Make an exact copy of all the entries below, with the pictures left out.
....
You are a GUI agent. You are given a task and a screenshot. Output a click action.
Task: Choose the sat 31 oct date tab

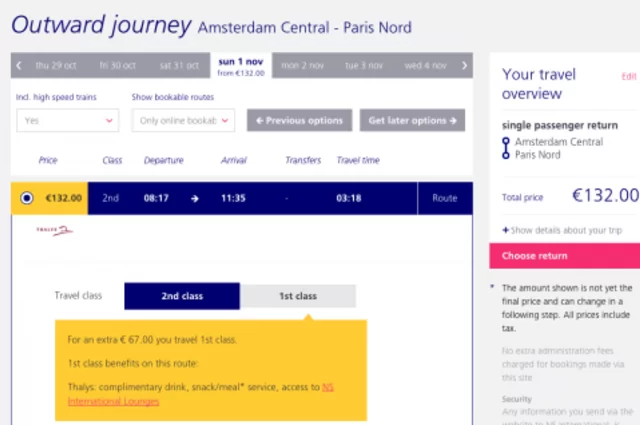[x=179, y=66]
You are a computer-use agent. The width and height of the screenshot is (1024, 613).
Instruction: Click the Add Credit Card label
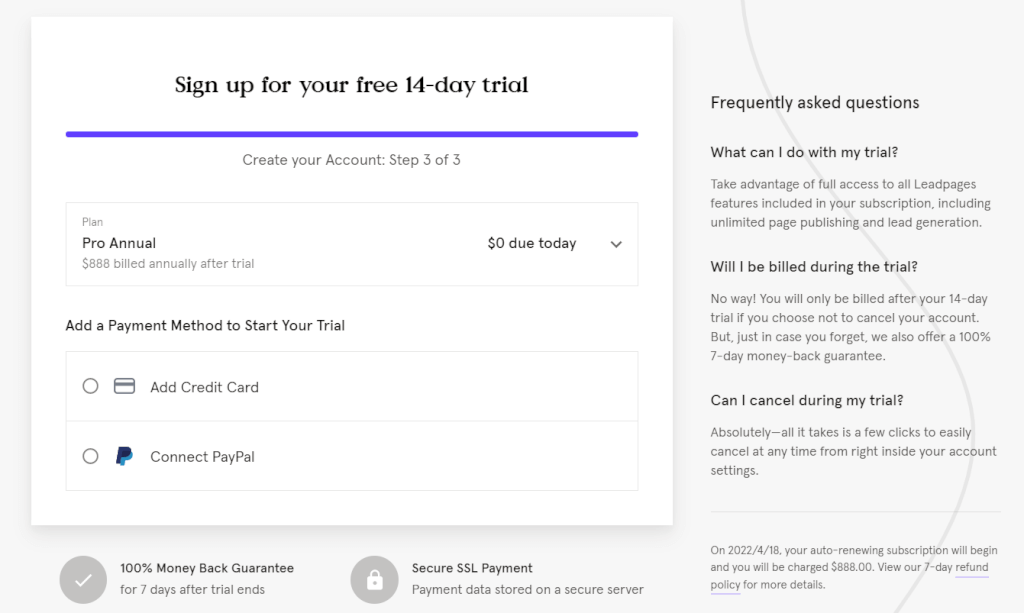coord(204,387)
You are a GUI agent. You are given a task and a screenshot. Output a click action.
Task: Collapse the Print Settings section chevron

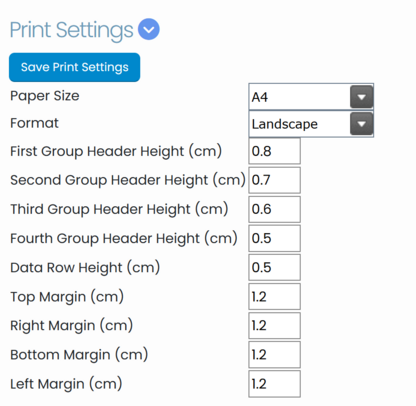click(x=149, y=29)
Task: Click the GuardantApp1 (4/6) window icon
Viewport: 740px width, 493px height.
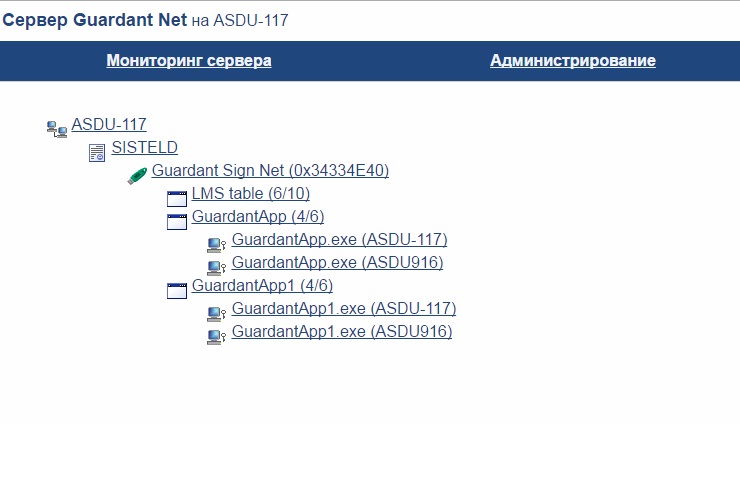Action: coord(177,290)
....
> **Answer space**:
You are a GUI agent. You are given a task and a screenshot. Output a click action.
Task: Choose the sat 31 oct date tab

[x=179, y=66]
You are a computer-use agent. The width and height of the screenshot is (1024, 613).
Instruction: Click the Add Credit Card label
coord(204,387)
You are a GUI agent. You are given a task and a screenshot. Output a click action.
Task: Collapse the Print Settings section chevron

click(x=149, y=29)
Task: Click the GuardantApp1 (4/6) window icon
Viewport: 740px width, 493px height.
Action: coord(177,290)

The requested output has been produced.